◆ Ausgewählter Auszug

Die Entdeckung der Fliehkraft

von | 26.02.2020 | Auditorium, Hörbücher

Der Autor Kai Weyand hat sein neuestes Buch „Die Entdeckung der Fliehkraft“ für das Hörbuch selbst eingesprochen – ein ruhiges, einfaches, aber tiefgründiges Werk, dessen Hauptfigur Satzhüterin Pia ordentlich Nerven gekostet hat. Warum das so war und warum das Hörbuch dennoch Stärken hat, verrät sie hier.

Karl Löffelhans ist Mitte 30, hat ein geregeltes und insgesamt ziemlich unaufgeregtes Leben, sieht man einmal von seinem Job als Deutschlehrer im Knast ab. Er hat eine Frau, einen kleinen Sohn, eine zufriedenstellende Arbeit und sogar noch ein wenig Zeit für sich, um Kaffee zu trinken und schöne Sätze vom Münsterturm aus in die Welt segeln zu lassen. An seine Schüler im Knast stellt Karl nämlich gerne philosophische Fragen, deren beste Antworten er in die Welt entsendet. In Papierform, nicht im Internet. Karl fragt sie zum Beispiel: „Was macht ein Umweltamt?“ Einer der Schüler antwortet: „Ein Umweltamt macht nicht genug, denn es ist ein Amt.“

Irgendwie ist Karl aber dennoch nicht glücklich – zu viel hat sich zwischen ihm und seiner Frau Lydia verändert, seit ihr Sohn Linus auf der Welt ist. (Nein, in der Welt, das sei doch viel schöner, ein Mensch lebe doch lieber in der Welt, als auf ihr. In dieser Art spinnen sich Karls Gedankenspiele durch das gesamte Hörbuch.) Irgendwo in Karl ist da der Wunsch nach Veränderung. Und irgendwann kommt diese Veränderung – aber macht ihn das nun glücklicher?

◆ Gestellte Aufgaben
A - Zähle alle Personen auf, die in der Hörbuchbesprechung mit Namen genannt werden.
B - Schreibe aus der Hörbuchbesprechung alles von "Irgendwie ist Karl" bis hinunter zu "das nun glücklicher?" ab.
Die Zeilen danach werden nicht gebraucht.

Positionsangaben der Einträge
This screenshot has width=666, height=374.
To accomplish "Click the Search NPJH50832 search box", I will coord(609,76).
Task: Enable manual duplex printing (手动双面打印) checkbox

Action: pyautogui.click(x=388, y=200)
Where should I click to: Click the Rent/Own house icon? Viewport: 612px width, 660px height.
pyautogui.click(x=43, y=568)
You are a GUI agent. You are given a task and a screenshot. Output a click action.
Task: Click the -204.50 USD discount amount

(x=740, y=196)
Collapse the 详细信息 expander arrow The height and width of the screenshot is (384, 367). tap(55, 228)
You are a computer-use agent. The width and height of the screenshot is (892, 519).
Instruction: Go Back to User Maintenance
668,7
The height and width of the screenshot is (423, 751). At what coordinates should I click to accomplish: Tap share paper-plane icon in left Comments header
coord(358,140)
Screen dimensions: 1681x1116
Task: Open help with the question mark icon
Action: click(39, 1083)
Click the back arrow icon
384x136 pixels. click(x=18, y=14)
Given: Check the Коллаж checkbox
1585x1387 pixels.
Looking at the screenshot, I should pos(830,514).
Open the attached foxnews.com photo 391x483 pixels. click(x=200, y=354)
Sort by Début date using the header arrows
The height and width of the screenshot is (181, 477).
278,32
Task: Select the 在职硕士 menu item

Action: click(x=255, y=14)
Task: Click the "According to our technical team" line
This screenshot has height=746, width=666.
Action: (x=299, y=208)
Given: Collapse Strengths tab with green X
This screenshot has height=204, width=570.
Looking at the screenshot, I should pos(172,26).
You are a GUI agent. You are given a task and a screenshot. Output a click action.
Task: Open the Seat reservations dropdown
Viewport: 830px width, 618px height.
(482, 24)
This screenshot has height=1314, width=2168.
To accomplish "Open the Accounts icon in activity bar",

◆ Ergebnisse je Aufgabe
A - Kai Weyand, Pia, Karl Löffelhans, Lydia, Linus

B -
Irgendwie ist Karl aber dennoch nicht glücklich – zu viel hat sich zwischen ihm und seiner Frau Lydia verändert, seit ihr Sohn Linus auf der Welt ist. (Nein, in der Welt, das sei doch viel schöner, ein Mensch lebe doch lieber in der Welt, als auf ihr. In dieser Art spinnen sich Karls Gedankenspiele durch das gesamte Hörbuch.) Irgendwo in Karl ist da der Wunsch nach Veränderung. Und irgendwann kommt diese Veränderung – aber macht ihn das nun glücklicher?